On Nov. 28, another member, Nepomuceno Moreno, was shot and killed by gunmen who intercepted his car in broad daylight in his home city of Hermosillo. Moreno had come to Sicilia’s movement as a distraught father searching for a son who went missing last year. Moreno had accused local police of abducting his son.
Two other members of the organization who are also activists in an ecology movement were kidnapped Tuesday and remained missing Thursday. Eva Alarcon and Marcial Bautista were reportedly forced off a bus by gunmen in the state of Guerrero, where groups trying to save forests have had repeated run-ins with logging companies, drug traffickers and the military.

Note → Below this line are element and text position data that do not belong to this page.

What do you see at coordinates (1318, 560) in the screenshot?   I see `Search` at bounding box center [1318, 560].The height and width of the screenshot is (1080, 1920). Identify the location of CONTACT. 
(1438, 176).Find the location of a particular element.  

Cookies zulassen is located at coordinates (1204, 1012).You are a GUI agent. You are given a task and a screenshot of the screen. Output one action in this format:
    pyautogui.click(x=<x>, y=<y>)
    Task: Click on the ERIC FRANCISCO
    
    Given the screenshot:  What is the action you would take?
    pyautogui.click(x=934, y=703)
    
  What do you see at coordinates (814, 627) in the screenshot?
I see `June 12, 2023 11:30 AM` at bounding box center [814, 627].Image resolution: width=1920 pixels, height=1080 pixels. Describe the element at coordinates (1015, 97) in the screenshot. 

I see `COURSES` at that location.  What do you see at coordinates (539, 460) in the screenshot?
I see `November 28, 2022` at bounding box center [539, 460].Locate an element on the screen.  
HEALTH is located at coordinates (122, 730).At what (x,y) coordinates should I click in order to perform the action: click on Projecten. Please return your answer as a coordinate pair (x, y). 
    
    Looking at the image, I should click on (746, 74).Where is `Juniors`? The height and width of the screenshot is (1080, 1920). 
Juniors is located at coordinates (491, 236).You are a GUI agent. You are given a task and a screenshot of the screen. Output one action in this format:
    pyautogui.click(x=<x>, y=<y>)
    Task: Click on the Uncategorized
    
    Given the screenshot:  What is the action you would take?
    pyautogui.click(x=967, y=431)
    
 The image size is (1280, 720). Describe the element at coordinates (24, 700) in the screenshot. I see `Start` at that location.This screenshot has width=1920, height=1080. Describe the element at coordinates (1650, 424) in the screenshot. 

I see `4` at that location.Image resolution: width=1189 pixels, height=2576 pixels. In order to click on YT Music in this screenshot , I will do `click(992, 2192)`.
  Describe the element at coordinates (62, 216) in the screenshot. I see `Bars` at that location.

And another human rights activist, Norma Andrade, who works on behalf of women murdered or missing in Ciudad Juarez, was shot and wounded on Dec. 2.
Other news being reported in Mexico Thursday: Gunmen attacked an ambulance in the chaotic border city of Ciudad Juarez, killing two paramedics and two patients; the Mexican Navy seized more than 200 tons of chemicals used to make methamphetamine and shipped here from China; three alleged hitmen affiliated with the notorious Zeta drug cartel have been arrested in the slaying of 26 people whose bodies were dumped late last month in the middle of Guadalajara, Mexico’s second-largest city (first two links in Spanish).
Mexican President Felipe Calderon, meanwhile, used a televised interview to defend himself against a lawsuit brought by a group of activists in the International Criminal Court. The suit accuses Calderon, other leaders of his government and armed forces, as well as top cartel capos, of egregious human rights abuses amid the bloody drug war.
Calderon told Televisa news that the allegation that his government engaged in a policy of systematic abuse of civilians is ‘totally false and deplorable.’ He seemed to back away, however, from an earlier statement in which he threatened to prosecute his accusers for defamation.
Calderon added that it was ‘very unfair’ to compare his government and the Mexican state with Germany under Adolf Hitler or the former Yugoslavia under Slobodan Milosevic — the kinds of regimes that are more common targets of international tribunals.